■ **RECORDS TO PROCESS**:
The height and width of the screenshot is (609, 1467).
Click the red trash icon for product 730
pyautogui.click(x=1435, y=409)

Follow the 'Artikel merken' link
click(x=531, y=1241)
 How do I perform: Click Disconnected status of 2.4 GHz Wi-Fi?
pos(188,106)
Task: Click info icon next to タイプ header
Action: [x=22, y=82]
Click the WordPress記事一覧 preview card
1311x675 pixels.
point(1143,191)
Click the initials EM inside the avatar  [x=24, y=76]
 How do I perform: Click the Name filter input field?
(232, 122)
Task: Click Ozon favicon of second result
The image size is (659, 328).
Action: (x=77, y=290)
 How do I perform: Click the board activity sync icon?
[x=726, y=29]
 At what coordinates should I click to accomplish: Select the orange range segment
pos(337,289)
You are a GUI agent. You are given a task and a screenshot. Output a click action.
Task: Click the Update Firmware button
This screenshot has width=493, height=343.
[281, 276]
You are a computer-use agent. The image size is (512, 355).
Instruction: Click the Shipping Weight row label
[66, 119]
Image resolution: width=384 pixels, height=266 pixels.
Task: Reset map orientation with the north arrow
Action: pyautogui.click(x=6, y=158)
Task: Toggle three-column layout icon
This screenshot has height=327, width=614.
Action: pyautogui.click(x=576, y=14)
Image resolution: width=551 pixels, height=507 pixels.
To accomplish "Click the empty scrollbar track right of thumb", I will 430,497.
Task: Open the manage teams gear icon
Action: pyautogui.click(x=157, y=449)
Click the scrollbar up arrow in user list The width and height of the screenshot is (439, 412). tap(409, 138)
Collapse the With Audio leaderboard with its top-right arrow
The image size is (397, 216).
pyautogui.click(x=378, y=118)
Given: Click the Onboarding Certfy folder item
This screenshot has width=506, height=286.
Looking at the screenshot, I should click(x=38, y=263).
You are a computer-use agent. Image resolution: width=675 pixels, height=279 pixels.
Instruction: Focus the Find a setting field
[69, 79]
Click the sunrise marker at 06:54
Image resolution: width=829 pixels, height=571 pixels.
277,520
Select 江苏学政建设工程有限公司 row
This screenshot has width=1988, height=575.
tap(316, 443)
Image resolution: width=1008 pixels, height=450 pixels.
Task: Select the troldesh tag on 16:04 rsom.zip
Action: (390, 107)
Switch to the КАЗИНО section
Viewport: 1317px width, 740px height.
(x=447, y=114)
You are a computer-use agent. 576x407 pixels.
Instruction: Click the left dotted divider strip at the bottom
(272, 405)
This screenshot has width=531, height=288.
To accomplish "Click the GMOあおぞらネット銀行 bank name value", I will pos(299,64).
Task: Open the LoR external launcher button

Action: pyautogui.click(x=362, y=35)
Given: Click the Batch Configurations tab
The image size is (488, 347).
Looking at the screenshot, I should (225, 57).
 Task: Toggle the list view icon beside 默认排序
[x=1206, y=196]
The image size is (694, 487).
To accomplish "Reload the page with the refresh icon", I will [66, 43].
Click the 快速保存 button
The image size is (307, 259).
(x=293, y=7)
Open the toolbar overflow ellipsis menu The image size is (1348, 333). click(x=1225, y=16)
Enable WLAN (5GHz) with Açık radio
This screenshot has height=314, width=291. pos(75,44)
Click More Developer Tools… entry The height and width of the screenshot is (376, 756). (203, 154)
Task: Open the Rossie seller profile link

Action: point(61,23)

■ **TASK REQUIREMENTS**: What is the number of lines in the material above that include the string "agent"? Give only that number.

■ **SOLUTION TO THIS PROBLEM**: 4